JTBGW旅行動向、国内旅行者数は微増 海外は日並びが後押しに
2026年4月3日(金) 配信

JTB(山北栄二郎社長)は4月2日(木)、ゴールデンウイーク(GW、4月25日~5月7日)の旅行動向見通しを発表した。これによると、GWの総旅行者数は前年同期比1.9%増の2447万人、総旅行消費額は同1.1%増の1兆2876億円といずれも微増傾向を見込む。
国内旅行では、旅行者数が同1.7%増の2390万人、平均旅行予定費用は同2.1%減の4万6000円、旅行消費額が同0.5%減の1兆994億円と推計。旅行者数は日並びの良さ、堅調な旅行意欲もあり微増で、平均旅行予定費用は物価高などの影響を受けて引き続き高止まり、旅行日数の短期化で微減する見通しだ。行先は居住地域内を中心とした近場で短期間、自家用車での近距離の旅行が増加すると予測している。
海外旅行では、旅行者数が同8.5%増の57万2000人、平均旅行予定費用は同2.2%増の32万9000円、旅行消費額が同10.9%増の1882億円と推計する。旅行者数はコロナ禍前を超える国際線航空便の回復や、日並びの良さも後押しし、増加を見込んだ。平均旅行予定費用は日数の増加と円安や物価高の影響を受け微増。行先は韓国、台湾、東南アジアなどの比較的近場、ヨーロッパや北米も根強い人気傾向とみている。

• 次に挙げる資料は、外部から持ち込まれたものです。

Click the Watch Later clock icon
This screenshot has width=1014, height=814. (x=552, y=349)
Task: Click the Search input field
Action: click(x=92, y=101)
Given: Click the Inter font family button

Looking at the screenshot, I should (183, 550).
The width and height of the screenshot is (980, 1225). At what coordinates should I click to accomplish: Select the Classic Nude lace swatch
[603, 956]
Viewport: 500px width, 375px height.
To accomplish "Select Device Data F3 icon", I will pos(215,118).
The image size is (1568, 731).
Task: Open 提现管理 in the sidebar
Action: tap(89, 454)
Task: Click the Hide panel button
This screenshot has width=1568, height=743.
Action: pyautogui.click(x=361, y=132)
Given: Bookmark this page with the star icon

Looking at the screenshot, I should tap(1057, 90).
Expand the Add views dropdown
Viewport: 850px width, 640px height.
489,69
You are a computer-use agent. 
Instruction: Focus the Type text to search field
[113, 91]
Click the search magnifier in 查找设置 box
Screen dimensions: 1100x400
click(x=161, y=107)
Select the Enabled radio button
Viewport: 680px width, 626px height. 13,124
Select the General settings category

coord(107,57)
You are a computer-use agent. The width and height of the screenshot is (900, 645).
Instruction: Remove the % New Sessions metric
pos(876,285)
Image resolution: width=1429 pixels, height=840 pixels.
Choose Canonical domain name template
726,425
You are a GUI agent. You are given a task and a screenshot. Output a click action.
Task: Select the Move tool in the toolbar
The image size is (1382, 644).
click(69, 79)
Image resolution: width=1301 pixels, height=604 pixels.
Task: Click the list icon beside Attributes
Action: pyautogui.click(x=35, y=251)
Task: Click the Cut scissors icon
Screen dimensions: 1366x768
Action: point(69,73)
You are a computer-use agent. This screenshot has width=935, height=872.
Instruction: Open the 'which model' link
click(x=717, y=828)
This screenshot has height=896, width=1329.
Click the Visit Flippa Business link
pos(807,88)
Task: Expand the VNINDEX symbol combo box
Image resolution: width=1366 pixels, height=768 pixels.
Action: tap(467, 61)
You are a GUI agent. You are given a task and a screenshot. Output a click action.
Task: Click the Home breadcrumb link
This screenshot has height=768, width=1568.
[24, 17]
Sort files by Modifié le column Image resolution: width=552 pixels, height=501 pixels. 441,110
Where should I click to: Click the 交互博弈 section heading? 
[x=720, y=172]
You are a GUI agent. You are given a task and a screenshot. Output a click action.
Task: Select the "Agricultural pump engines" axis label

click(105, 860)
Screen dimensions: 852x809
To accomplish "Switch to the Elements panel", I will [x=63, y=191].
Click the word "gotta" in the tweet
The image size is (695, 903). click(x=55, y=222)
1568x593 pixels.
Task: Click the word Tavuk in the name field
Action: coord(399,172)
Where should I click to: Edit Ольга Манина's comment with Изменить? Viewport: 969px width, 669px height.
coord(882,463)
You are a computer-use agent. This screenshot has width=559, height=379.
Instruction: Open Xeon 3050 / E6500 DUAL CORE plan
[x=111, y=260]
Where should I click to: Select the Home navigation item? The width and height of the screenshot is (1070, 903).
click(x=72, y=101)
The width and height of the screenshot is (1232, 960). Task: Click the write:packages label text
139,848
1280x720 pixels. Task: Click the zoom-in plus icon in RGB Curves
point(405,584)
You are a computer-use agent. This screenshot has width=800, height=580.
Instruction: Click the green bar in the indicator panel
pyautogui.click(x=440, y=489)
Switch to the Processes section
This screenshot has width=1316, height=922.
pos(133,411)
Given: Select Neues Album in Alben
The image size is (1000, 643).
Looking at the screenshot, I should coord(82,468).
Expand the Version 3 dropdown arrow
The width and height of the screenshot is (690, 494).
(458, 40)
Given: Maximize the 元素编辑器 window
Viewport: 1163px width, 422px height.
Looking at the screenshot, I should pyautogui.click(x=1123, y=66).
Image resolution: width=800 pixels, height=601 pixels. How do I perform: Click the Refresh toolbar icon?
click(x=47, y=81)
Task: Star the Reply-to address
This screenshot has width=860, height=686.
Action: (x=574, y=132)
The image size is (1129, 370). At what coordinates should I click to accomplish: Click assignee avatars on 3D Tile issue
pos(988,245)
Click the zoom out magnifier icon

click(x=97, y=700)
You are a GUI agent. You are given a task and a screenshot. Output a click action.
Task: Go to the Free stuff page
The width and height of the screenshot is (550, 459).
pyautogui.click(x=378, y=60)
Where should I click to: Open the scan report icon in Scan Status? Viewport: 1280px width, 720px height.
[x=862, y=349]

JTBのアンケート調査によると、今年のGWに旅行に行く人の関心は「日常から離れた非日常空間(32.5%)」が最も多く、次いで「その時期や場所でしかできない体験(24.3%)」、「本物の文化や食事に触れる体験(20.4%)」。
年代別にみると、60、70代では「地域の歴史・文化・自然について学ぶ旅」が高く、29歳以下では「推し活・聖地巡礼」のほか、「デジタルデトックス」「スリープツーリズム」など、趣味性や自己回復、SNSと親和性の高い項目が上位を占めた。旅行に求める価値は世代によって異なり、従来の観光だけでなく、生活者の関心に応じた体験へ広がりつつある。